Imagine this: You press the snooze button, miss your daybreak workout at the gym in Stillwater, get the kids prepared for the day, and rush to the office (or your work-from-home space), getting breakfast and a coffee at the drive-through. You gradually find yourself doing this more frequently, and finally, it shifts into your new morning schedule. You tell yourself, “Monday, I’ll start again on Monday!”

Ring a bell? If you’ve gone through this before, you’re not alone! And don’t be so critical of yourself up either – we’ve all been there.

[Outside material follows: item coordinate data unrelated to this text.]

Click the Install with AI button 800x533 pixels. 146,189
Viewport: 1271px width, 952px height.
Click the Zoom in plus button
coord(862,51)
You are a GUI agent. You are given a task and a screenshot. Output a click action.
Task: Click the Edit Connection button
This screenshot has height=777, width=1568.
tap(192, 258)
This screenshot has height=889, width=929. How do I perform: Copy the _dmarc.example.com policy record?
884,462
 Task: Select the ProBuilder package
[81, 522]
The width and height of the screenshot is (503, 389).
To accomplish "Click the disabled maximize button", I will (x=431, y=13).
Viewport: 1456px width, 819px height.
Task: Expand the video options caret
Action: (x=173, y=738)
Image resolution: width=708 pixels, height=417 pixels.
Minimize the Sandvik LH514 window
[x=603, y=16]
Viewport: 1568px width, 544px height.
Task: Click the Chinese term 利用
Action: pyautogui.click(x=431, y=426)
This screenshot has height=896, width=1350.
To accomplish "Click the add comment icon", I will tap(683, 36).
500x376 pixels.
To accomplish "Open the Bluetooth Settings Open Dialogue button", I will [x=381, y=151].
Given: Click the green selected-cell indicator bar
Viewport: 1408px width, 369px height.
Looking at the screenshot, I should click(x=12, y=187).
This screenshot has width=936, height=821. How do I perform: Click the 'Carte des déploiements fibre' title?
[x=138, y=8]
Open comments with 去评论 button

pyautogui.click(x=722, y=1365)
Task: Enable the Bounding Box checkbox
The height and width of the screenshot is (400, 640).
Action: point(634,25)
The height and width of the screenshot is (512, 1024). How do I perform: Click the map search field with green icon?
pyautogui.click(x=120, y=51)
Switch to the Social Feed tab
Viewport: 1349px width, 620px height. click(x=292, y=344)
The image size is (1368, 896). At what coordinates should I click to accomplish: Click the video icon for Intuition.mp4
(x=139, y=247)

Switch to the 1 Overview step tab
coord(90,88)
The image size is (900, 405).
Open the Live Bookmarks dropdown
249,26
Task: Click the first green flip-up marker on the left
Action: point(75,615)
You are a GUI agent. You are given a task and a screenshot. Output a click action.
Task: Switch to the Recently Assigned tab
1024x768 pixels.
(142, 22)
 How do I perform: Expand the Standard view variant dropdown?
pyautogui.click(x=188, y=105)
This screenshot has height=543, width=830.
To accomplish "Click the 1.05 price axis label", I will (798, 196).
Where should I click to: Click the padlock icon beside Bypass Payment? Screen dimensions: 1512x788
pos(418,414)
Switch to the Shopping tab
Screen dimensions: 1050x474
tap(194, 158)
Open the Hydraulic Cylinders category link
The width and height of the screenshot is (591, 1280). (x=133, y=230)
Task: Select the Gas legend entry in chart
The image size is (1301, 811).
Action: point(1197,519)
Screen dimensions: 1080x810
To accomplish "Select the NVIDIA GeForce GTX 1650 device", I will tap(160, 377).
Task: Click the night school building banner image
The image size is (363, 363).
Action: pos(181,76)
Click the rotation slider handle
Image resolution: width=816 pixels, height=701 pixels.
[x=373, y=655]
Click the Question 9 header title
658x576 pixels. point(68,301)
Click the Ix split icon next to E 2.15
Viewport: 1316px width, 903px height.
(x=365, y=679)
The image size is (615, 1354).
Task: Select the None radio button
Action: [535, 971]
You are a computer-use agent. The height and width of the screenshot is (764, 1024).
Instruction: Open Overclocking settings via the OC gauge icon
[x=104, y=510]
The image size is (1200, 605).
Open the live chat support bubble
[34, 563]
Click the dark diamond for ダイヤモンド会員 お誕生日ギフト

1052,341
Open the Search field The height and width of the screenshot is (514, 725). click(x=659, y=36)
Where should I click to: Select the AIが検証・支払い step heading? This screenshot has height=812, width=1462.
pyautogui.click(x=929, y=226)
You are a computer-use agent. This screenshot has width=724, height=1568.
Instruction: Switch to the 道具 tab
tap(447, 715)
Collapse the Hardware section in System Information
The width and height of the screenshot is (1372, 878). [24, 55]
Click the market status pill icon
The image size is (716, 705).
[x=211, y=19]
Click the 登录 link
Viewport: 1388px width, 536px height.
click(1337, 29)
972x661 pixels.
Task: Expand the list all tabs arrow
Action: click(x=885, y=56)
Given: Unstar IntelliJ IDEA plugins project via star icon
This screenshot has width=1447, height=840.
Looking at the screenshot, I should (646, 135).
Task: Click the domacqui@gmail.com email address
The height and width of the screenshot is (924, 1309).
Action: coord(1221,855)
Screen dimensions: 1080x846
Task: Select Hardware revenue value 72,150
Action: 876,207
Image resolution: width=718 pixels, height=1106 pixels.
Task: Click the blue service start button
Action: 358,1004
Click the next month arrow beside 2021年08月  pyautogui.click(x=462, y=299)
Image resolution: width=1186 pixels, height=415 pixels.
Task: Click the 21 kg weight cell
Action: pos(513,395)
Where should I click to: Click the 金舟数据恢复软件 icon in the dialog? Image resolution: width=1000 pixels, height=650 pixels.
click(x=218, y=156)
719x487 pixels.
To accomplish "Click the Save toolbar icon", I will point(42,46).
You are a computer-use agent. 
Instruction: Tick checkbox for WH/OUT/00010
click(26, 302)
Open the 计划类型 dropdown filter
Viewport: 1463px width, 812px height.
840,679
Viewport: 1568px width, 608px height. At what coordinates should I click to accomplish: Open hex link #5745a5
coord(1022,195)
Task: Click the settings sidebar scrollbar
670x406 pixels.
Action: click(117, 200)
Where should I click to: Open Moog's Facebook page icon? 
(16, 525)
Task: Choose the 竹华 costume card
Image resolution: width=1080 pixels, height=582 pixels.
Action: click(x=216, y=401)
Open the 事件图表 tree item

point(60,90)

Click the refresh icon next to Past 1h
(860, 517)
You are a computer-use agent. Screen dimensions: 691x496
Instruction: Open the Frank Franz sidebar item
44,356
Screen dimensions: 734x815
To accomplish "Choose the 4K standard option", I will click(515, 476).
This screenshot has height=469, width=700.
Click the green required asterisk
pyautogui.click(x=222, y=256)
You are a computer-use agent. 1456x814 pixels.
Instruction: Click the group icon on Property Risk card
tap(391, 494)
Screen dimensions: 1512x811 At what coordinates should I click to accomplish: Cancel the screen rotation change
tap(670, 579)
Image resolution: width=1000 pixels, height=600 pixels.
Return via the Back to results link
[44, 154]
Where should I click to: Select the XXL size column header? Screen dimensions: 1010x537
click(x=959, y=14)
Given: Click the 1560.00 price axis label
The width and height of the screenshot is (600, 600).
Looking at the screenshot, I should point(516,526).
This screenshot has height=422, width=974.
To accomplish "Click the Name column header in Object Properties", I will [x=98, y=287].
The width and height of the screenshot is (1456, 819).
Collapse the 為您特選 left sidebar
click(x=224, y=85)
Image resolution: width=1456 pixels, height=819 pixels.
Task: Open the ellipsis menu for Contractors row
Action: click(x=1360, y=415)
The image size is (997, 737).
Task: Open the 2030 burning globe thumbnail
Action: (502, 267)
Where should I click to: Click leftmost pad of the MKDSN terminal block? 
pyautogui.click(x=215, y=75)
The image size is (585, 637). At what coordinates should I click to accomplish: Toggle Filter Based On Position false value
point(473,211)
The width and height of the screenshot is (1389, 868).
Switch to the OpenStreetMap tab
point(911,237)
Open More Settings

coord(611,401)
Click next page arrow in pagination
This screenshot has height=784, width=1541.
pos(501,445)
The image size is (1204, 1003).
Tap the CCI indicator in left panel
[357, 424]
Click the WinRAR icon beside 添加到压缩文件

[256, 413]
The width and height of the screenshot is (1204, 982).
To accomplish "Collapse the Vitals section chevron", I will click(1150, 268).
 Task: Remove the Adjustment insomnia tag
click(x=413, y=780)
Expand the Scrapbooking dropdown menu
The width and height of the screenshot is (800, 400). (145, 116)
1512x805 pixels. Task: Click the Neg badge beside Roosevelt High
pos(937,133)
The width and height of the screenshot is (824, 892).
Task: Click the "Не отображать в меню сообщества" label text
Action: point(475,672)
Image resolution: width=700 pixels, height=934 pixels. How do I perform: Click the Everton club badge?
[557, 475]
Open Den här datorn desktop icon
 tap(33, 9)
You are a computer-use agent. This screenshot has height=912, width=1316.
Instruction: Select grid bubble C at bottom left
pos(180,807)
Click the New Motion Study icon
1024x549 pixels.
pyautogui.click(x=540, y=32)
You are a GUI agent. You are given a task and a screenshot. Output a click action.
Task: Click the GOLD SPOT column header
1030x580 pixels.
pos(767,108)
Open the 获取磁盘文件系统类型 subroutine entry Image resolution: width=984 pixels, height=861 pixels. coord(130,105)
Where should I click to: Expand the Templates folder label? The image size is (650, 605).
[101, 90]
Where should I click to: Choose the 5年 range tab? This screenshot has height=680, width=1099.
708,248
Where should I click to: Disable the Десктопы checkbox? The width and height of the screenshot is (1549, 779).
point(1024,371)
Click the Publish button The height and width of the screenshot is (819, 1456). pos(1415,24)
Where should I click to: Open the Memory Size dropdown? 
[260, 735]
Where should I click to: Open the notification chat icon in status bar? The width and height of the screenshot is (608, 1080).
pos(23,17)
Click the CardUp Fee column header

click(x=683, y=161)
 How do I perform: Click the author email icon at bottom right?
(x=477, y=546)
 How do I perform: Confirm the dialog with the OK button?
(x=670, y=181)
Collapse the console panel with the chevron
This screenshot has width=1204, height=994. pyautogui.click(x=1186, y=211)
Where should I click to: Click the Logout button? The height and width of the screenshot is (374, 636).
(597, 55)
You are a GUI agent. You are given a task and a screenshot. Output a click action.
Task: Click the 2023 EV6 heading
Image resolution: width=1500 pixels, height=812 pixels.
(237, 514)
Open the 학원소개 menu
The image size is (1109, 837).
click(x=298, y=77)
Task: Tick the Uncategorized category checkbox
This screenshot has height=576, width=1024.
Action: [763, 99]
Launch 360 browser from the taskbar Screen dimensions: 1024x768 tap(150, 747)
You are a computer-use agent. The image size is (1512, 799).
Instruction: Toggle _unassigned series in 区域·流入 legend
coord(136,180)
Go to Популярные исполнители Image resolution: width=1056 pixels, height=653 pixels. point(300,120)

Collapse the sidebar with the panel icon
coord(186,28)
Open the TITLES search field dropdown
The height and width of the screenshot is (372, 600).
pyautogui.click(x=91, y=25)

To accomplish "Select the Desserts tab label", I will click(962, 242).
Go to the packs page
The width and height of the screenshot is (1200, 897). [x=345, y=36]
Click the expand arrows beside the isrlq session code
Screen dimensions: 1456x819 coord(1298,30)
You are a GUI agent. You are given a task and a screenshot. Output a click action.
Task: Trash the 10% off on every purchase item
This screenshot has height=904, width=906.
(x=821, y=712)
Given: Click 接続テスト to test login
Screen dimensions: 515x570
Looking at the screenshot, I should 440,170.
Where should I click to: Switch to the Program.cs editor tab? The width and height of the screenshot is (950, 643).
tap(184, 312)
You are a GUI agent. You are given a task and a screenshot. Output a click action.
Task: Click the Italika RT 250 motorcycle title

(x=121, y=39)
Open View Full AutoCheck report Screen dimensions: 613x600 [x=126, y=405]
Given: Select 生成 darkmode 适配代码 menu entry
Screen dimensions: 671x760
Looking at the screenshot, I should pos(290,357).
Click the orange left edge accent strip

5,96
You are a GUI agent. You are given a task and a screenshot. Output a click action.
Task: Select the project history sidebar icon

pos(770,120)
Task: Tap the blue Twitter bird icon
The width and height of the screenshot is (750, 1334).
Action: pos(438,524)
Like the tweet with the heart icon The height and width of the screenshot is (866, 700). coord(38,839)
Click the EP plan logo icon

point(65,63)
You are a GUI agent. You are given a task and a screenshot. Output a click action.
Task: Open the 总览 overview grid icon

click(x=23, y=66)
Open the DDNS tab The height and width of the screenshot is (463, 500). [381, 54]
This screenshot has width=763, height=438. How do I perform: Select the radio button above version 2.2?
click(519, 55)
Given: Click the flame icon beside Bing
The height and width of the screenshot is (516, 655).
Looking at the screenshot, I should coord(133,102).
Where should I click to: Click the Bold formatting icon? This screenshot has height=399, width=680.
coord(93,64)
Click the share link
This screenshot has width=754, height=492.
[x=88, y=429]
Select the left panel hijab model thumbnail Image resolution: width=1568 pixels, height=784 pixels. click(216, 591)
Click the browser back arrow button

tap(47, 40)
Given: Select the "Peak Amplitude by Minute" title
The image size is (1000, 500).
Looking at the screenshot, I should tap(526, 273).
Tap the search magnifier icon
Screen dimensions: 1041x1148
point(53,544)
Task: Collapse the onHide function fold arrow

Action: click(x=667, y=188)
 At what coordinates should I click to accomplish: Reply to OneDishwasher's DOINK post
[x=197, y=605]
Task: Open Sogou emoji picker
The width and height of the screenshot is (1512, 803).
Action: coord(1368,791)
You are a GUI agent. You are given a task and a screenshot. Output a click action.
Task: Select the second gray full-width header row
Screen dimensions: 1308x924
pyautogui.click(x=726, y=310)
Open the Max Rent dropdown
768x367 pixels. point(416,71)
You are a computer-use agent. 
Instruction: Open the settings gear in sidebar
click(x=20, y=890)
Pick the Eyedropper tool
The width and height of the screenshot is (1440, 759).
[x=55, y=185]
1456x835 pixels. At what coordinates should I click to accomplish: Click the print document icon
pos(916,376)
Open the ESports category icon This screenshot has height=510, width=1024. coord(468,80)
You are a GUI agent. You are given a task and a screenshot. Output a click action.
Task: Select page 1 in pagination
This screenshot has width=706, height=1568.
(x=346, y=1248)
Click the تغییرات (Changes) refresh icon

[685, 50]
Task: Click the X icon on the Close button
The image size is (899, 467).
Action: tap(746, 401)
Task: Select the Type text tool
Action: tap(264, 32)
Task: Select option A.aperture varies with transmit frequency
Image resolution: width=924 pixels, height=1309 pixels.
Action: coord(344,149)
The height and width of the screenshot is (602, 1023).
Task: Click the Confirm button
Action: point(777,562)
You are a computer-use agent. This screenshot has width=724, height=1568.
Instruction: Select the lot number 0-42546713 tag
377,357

If you’re prepared to get back in the gym and improve your fitness, you’re in the correct place. We’ve put together some of our best tips for getting back in shape and maintaining health.

1. Keep Meal Prep Uncomplicated

Does the task of meal prepping feel exhausting? It doesn’t have to be like that! At Farrell’s Stillwater, our nutrition plans for your meals are uncomplicated, healthy and delicious. Creating a healthy meal is simple with a protein, veggies and carbs.

To make shopping simple, write your grocery list into three sections: protein, carbs and healthy fats. Get your top choices from each section, and you’ve got yourself a week’s worth of meals!

Our favorites:

  • Protein—chicken and turkey
  • Carbs—wild rice and sweet potatoes
  • Fats—nuts and avocados

2. Mix Up Your Workouts

Cardio, high intensity interval training (HIIT), weightlifting and low impact—with so many distinct workouts available, how do you know what’s a good fit for you? The answer is, the right workout is the workout you are motivated to do!

Farrell’s Stillwater provides both online workouts and in-studio workouts, so you can increase your health your way, on your agenda. Regardless of which setting you want, your group fitness instructor will guide you through kickboxing and strength training workouts to melt fat and increase muscle. And you’ll have a good time during the workouts! The best part is, all new members receive one free week of workouts.

3. Make Sure You’re Hydrated

It’s essential to consume enough water, but it’s even more crucial to drink your H20 during the summer months! Appropriate hydration is imperative for complete health and peak body functions.

Some of these functions include:

  • Controlling body temperature
  • Carrying nutrients
  • Protecting muscles and joints
  • Developing healthy skin and organs
  • Managing appetite

Don’t know how much water to drink? Make a goal to drink half your body weight in ounces. For example, if you weigh 200 pounds, try to consume 100 ounces of water daily. Making a reminder on your phone is a great idea.

4. Emphasize Rest and Recovery


Paying attention to your body and taking rest days weekly is just as crucial as working out. When you allow your body time to recover, it goes to work repairing muscles, which allows your muscles to expand and become stronger as time passes. This is crucial as the more muscle mass you have, the more calories your body expends – even when you’re resting!


While getting back into healthy habits, you don’t have to do it on your own. After all, the most challenging part is often the first step. If you’re wanting to join a encouraging community with a fitness program that assures results, check out a Farrell’s near you. We’re here to help you reach your health and fitness goals!